I totally agree and i'm down! not to mention the multiple times they sent me on deliveries over my block time and never compensated me for the extra time ..

not to mention, the 2,000 lb delivery of water they gave to a driver two weeks ago ..


----------



## dantiv (Mar 1, 2017)

rozz said:


> Should the need arise, I'm in the SF Bay Area if anyone is interested (supergloo?) in a lawsuit against them for labor abuses and health violations. A company simply cannot cease a relationship with us without giving us just cause. We are not bound by arbitration if what they're doing is outside of their contract. I have documented multiple violations and am willing to fight.


A lawsuit would be a complete waste of time. We are independent contractors, not employees. They Are not obligated to offer us work.


----------



## rozz (Sep 7, 2016)

dantiv said:


> A lawsuit would be a complete waste of time. We are independent contractors, not employees. They Are not obligated to offer us work.


They are obligated to tell us when they end that work relationship with us.



soupergloo said:


> I totally agree and i'm down! not to mention the multiple times they sent me on deliveries over my block time and never compensated me for the extra time ..
> 
> not to mention, the 2,000 lb delivery of water they gave to a driver two weeks ago ..


I don't know if you remember the dry ice or not but that was a total violation of health codes. My fingers were burned multiple times because they did not give us instructions on what they were or how to handle them. Amazon was previously also transporting perishable goods to customers without insulation - violation.

Almost everyone at my warehouse has gone their block time without getting compensated - violation.
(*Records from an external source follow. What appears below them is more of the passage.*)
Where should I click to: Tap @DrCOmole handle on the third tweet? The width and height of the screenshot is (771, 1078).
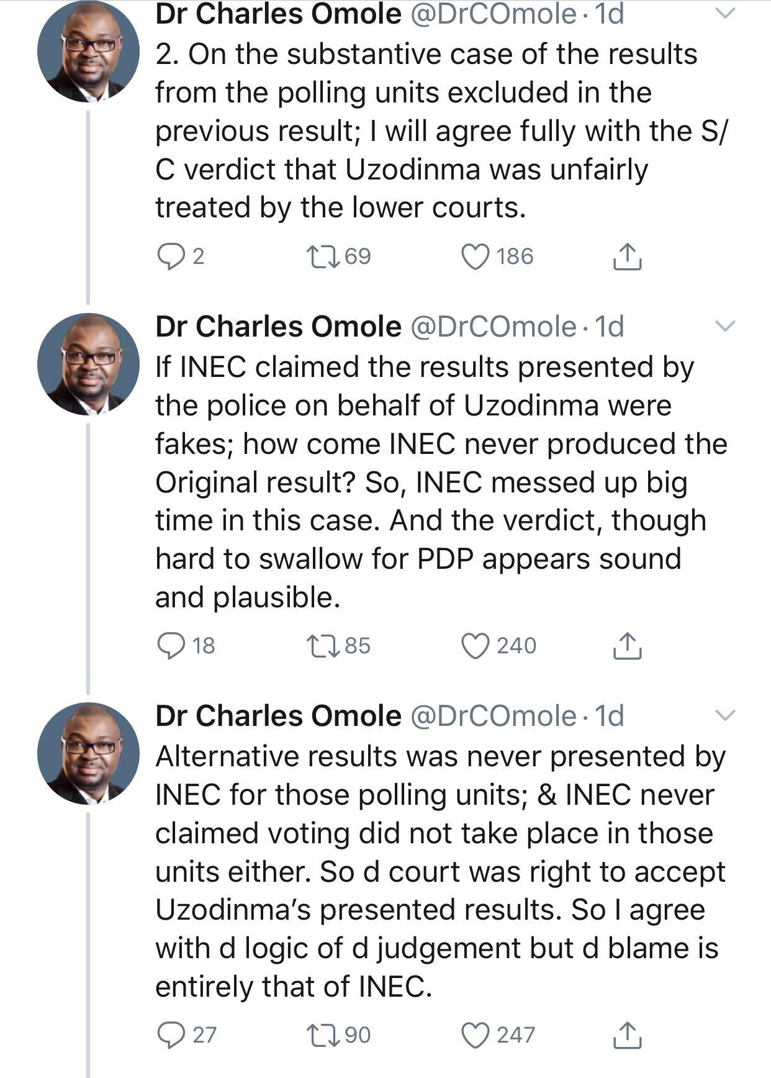pos(494,716)
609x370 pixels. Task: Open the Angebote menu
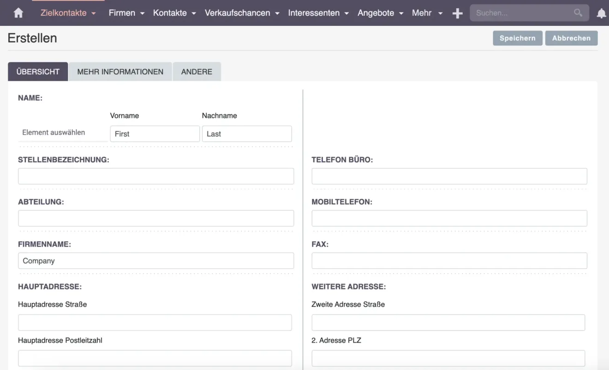point(380,13)
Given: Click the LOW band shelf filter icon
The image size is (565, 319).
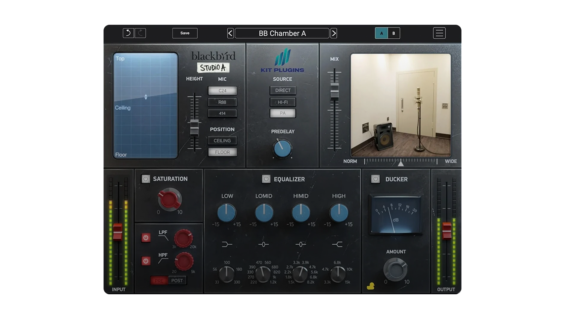Looking at the screenshot, I should [227, 244].
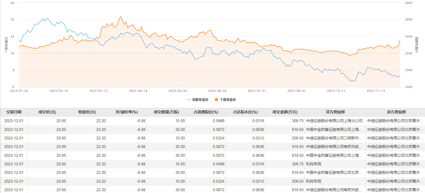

Punishing drivers for impossible deliveries - violation.

Ceasing a relationship with drivers without notice - this is a big one.


----------



## soupergloo (Jul 24, 2015)

rozz said:


> They are obligated to tell us when they end that work relationship with us.
> 
> I don't know if you remember the dry ice or not but that was a total violation of health codes. My fingers were burned multiple times because they did not give us instructions on what they were or how to handle them. Amazon was previously also transporting perishable goods to customers without insulation - violation.
> 
> ...


I totally forgot about the dry ice! not only did we not receive training on how to handle it, I didn't even know dry ice was in those bags! it wasn't until they got left in my car overnight and I couldn't breath on
my way to the warehouse one day (because it sucked up all the oxygen in my car). this might have been in a training video, but regardless, I wasn't trained on how to handle it or what the consequences would be by leaving them in my car.

when I worked Uber, they had "free ice cream" days where certain drivers would get loaded up with boxes of ice cream with dry ice in the boxes and then their app would only receive ice cream requests to pass out - Uber specifically told us how to handle the dry ice and to immediately discard it afterwards.

not sure if there is any accuracy to it \/


----------



## Amsoil Uber Connect (Jan 14, 2015)

Proof of AGE DISCRIMINATION RIGHT THERE FOLKS !!! ^^^


----------



## rozz (Sep 7, 2016)

Amsoil Uber Connect said:


> Proof of AGE DISCRIMINATION RIGHT THERE FOLKS !!! ^^^


This is how they treat their veterans on Veterans Day.


----------



## Cynergie (Apr 10, 2017)

rozz said:


> The new and 'good' drivers get all the nice hours while us vets are left with crumbs and odd hours.


Karma can be a real female dog, don't you agree?


----------



## Amsoil Uber Connect (Jan 14, 2015)

rozz said:


> This is how they treat their veterans on Veterans Day.


Ya we have to work it.


----------



## dkcs (Aug 27, 2014)

Memorex said:


> Knew something was going on when all of the vets stopped seeing 24hr drops. Wonder how long it'll last


I would hazard to guess forever... I'd be shocked to not see hard deactivations after xmas is over. Come January Amazon can pull out all of the warnings they have given out and then deactivate drivers. The next wave will be account sellers who will hook you up with a new working Flex driver account for $500.


----------



## rozz (Sep 7, 2016)

dkcs said:


> I would hazard to guess forever... I'd be shocked to not see hard deactivations after xmas is over. Come January Amazon can pull out all of the warnings they have given out and then deactivate drivers. The next wave will be account sellers who will hook you up with a new working Flex driver account for $500.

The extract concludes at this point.